* START MATERIAL FOR THIS EXERCISE *
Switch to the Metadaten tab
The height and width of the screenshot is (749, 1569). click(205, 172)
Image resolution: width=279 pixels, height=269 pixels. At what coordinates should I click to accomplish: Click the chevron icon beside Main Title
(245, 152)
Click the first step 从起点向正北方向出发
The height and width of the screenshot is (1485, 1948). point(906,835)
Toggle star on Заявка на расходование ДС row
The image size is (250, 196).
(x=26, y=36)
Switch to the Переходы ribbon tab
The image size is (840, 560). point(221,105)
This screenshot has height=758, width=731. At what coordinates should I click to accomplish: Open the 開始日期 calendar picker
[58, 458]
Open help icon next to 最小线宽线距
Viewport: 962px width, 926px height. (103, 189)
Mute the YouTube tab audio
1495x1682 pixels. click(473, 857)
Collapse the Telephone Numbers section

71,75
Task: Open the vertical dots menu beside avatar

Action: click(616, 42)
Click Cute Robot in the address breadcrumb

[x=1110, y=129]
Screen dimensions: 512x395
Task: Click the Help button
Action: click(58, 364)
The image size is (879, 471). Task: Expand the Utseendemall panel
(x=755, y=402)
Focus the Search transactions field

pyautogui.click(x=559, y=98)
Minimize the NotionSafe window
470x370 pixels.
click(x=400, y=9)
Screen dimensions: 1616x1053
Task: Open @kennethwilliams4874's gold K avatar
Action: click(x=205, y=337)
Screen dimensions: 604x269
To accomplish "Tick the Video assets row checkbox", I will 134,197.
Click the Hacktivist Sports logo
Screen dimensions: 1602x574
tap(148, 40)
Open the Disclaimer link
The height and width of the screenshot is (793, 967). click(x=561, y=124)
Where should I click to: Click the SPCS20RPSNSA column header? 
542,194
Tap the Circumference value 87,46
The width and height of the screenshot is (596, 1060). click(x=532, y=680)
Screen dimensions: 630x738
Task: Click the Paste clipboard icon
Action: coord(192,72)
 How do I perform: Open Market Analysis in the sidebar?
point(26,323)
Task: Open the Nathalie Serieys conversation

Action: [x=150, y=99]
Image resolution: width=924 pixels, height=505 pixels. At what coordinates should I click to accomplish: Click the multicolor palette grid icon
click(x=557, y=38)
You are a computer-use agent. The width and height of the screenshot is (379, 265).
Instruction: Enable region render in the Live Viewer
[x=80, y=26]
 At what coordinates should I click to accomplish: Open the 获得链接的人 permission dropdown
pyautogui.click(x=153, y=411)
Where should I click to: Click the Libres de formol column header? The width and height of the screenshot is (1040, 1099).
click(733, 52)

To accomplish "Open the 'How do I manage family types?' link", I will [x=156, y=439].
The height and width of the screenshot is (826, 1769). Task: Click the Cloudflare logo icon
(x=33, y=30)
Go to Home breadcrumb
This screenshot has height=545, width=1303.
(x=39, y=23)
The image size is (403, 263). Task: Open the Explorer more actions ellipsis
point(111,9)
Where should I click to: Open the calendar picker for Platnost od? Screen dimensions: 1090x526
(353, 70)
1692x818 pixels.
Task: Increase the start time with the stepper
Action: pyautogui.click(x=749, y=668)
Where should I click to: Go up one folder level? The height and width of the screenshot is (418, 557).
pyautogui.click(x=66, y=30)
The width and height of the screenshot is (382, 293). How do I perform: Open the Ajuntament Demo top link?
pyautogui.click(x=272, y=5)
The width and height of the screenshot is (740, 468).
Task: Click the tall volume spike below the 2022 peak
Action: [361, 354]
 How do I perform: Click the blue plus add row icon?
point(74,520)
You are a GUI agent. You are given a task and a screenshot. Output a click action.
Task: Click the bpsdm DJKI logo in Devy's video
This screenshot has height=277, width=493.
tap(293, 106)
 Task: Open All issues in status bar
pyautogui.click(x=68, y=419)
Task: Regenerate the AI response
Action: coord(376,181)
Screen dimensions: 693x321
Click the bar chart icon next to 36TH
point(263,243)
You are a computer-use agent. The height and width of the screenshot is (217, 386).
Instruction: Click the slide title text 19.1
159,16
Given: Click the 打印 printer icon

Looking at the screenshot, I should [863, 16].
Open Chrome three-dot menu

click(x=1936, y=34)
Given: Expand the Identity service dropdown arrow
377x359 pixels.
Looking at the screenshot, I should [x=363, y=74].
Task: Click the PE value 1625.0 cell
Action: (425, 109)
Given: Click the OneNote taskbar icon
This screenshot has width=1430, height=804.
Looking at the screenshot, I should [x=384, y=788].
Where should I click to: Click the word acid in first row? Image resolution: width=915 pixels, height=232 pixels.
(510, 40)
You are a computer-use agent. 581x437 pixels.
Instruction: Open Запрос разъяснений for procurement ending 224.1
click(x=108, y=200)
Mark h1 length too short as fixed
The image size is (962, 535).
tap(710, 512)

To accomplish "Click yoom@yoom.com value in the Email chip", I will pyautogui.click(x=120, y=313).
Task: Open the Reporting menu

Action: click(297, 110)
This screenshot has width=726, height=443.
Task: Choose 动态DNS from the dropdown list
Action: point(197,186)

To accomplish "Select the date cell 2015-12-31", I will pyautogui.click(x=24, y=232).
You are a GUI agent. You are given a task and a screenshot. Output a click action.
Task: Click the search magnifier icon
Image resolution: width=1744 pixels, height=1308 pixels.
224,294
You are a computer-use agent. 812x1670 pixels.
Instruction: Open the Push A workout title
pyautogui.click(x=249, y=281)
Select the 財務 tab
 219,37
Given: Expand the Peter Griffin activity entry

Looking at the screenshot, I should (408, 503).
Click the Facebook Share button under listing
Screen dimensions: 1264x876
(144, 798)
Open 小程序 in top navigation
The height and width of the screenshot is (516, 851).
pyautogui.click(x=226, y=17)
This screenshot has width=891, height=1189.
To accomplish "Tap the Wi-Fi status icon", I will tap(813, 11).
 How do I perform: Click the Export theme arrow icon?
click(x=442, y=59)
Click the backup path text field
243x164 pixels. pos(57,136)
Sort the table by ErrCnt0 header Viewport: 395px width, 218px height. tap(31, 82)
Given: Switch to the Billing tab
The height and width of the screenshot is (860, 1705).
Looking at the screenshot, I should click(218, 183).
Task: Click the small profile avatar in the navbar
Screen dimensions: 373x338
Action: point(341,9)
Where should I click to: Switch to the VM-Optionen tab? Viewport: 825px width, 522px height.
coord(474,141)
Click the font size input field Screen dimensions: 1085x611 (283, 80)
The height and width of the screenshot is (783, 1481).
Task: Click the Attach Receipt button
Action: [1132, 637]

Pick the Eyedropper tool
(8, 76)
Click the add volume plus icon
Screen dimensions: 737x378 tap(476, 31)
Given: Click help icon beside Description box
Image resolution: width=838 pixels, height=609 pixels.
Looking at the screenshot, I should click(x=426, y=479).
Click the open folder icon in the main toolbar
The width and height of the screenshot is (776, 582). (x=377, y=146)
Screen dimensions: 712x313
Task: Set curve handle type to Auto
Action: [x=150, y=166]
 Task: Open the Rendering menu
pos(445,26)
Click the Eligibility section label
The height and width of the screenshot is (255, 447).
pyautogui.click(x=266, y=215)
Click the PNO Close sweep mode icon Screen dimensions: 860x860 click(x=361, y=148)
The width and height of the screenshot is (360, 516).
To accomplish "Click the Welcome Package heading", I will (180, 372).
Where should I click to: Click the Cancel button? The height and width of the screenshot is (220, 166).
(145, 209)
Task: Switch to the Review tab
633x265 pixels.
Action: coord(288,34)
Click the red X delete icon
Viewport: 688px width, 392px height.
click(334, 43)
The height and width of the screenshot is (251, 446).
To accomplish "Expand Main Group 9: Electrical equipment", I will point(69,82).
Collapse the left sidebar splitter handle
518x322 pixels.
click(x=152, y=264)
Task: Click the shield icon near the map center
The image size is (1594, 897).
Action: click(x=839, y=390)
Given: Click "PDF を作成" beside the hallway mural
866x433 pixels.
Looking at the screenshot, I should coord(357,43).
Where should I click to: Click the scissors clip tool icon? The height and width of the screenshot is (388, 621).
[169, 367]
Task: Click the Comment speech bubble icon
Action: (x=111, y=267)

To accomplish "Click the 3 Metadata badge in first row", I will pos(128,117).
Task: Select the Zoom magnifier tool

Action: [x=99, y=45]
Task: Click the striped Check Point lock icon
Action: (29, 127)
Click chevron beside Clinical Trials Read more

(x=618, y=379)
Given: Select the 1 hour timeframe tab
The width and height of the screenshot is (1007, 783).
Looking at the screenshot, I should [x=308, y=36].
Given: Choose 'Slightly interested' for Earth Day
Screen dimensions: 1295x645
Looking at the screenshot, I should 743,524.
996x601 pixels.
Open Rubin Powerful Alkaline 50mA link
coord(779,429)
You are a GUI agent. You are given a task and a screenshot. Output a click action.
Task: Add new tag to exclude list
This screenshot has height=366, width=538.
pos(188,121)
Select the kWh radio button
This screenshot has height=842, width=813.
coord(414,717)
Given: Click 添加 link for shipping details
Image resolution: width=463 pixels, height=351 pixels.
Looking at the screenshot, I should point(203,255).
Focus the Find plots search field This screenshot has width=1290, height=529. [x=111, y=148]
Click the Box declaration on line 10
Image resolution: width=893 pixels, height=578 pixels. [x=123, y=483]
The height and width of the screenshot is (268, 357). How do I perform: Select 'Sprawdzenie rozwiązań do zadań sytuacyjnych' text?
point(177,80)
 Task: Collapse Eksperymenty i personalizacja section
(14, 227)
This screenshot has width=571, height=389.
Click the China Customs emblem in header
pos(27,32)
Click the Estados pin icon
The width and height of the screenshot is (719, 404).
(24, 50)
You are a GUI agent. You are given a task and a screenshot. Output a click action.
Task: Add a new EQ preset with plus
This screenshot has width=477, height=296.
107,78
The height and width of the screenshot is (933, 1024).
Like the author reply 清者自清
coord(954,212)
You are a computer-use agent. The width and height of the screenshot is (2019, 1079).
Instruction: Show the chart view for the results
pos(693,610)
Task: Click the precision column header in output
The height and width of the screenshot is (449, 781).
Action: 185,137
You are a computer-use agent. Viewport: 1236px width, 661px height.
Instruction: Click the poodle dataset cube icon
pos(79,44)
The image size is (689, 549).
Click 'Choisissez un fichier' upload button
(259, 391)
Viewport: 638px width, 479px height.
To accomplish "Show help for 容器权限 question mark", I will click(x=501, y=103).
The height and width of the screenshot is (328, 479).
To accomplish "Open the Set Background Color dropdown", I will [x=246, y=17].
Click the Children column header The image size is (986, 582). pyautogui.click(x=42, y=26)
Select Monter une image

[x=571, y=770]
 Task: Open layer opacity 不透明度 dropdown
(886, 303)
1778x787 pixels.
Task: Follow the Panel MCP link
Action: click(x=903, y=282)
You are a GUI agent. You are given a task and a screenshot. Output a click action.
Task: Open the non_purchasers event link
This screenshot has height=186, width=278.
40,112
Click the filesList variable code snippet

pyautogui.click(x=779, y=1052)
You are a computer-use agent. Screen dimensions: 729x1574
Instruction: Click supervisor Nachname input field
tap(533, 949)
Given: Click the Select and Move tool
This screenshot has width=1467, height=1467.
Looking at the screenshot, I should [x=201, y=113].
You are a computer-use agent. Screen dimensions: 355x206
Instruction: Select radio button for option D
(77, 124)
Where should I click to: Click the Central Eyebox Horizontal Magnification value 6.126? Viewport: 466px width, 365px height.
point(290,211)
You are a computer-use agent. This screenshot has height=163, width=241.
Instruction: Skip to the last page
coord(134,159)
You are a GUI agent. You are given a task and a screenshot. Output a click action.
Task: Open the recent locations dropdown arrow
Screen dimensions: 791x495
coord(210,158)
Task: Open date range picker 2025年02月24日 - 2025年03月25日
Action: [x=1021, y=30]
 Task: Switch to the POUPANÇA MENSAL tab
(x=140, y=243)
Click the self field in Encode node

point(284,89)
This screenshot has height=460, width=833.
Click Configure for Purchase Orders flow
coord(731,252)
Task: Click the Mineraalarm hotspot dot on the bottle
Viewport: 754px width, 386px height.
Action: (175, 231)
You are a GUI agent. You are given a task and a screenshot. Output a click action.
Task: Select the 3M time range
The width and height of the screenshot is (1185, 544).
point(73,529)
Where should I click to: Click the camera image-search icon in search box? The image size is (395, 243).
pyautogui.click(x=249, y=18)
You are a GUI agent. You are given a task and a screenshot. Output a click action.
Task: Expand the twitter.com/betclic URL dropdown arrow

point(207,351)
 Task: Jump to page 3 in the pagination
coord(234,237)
* END MATERIAL FOR THIS EXERCISE *
* **DESCRIPTION OF THE TASK**
Can you repeat the rows from the line containing "Given: Click help icon beside Description box" through the line containing "will (180, 372)." word for word?

* **SOLUTION FOR THIS PROBLEM**
Given: Click help icon beside Description box
Image resolution: width=838 pixels, height=609 pixels.
Looking at the screenshot, I should click(x=426, y=479).
Click the open folder icon in the main toolbar
The width and height of the screenshot is (776, 582). (x=377, y=146)
Screen dimensions: 712x313
Task: Set curve handle type to Auto
Action: [x=150, y=166]
 Task: Open the Rendering menu
pos(445,26)
Click the Eligibility section label
The height and width of the screenshot is (255, 447).
pyautogui.click(x=266, y=215)
Click the PNO Close sweep mode icon Screen dimensions: 860x860 click(x=361, y=148)
The width and height of the screenshot is (360, 516).
To accomplish "Click the Welcome Package heading", I will (180, 372).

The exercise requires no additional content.